Task goal> The answer must be an exact copy of the lines from the one containing "Given: Go to" through the last line of the records, with no pictures.

═══ Source data ═══

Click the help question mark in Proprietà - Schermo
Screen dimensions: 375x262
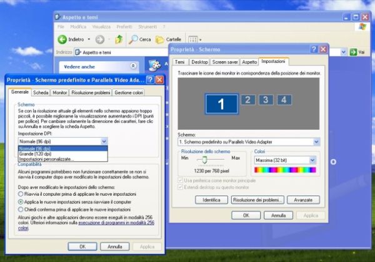point(314,49)
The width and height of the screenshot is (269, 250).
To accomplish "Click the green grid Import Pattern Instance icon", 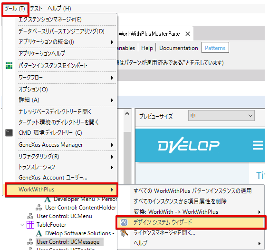I will point(9,66).
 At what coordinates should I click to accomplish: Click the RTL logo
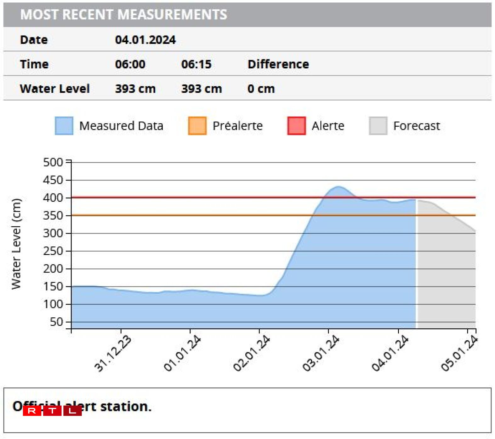tap(52, 411)
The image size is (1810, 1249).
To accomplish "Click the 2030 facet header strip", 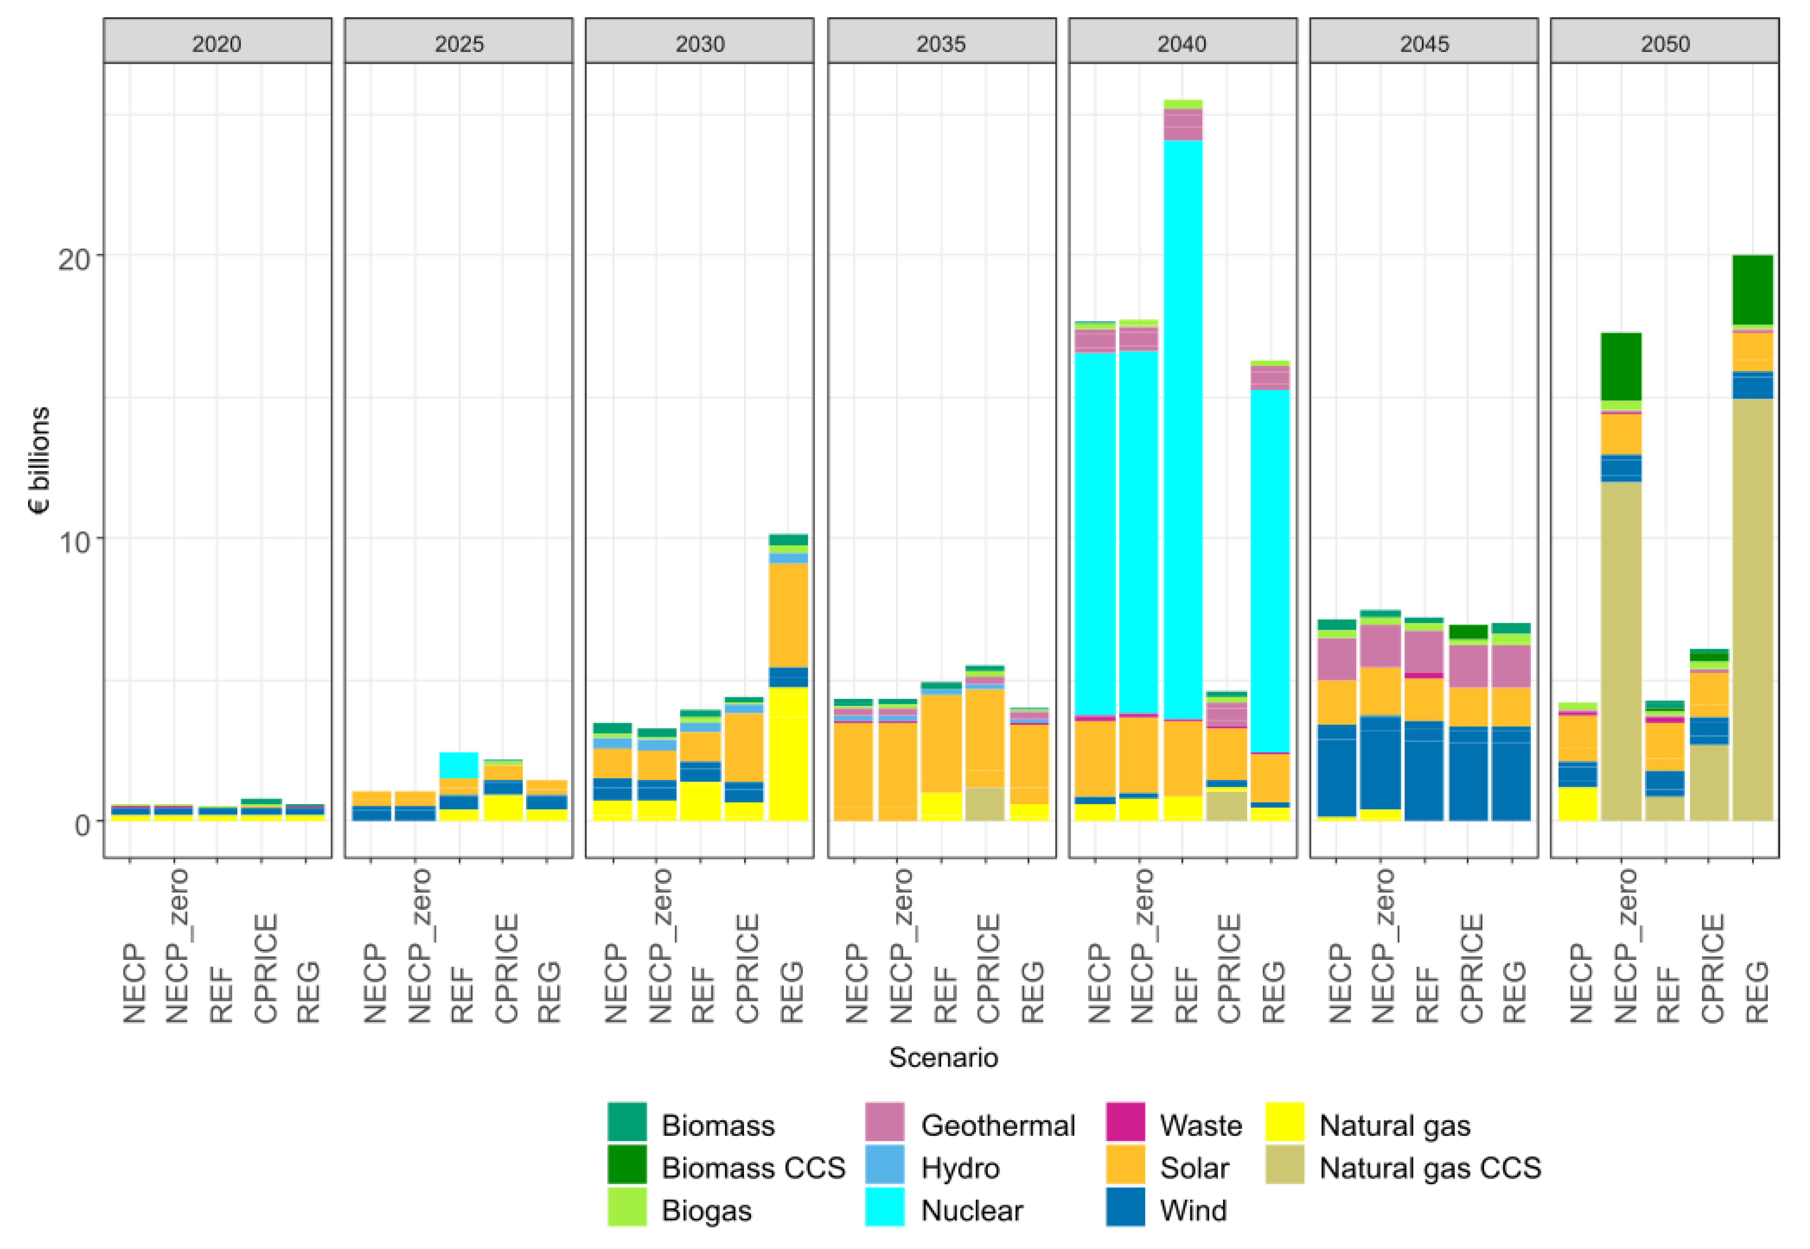I will coord(700,41).
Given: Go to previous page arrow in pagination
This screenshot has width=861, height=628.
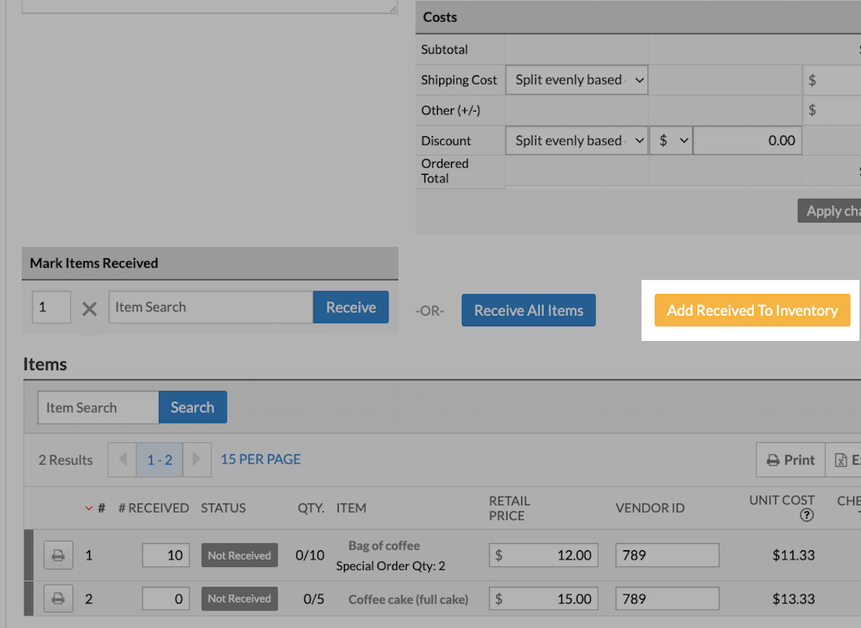Looking at the screenshot, I should 123,459.
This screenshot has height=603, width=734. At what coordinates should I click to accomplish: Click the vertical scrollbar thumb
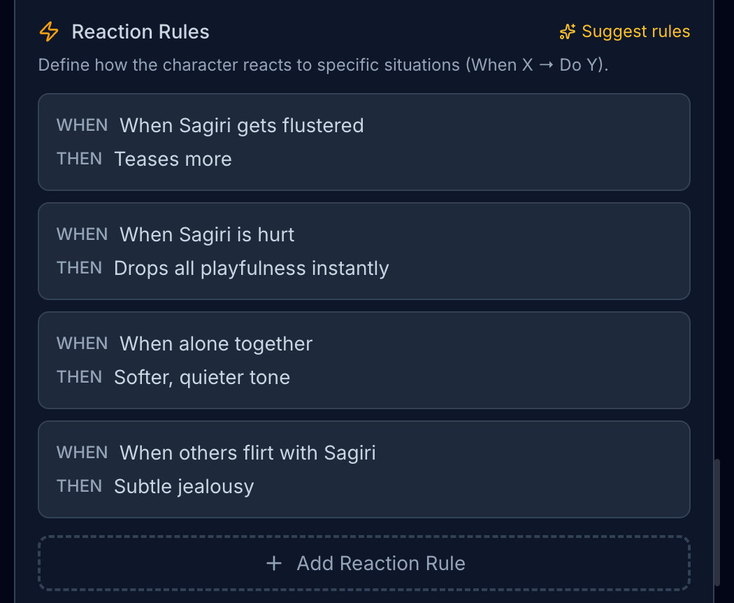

═══

Result for this task>
Given: Go to previous page arrow in pagination
This screenshot has width=861, height=628.
Looking at the screenshot, I should 123,459.
This screenshot has height=603, width=734. At what coordinates should I click to accomplish: Click the vertical scrollbar thumb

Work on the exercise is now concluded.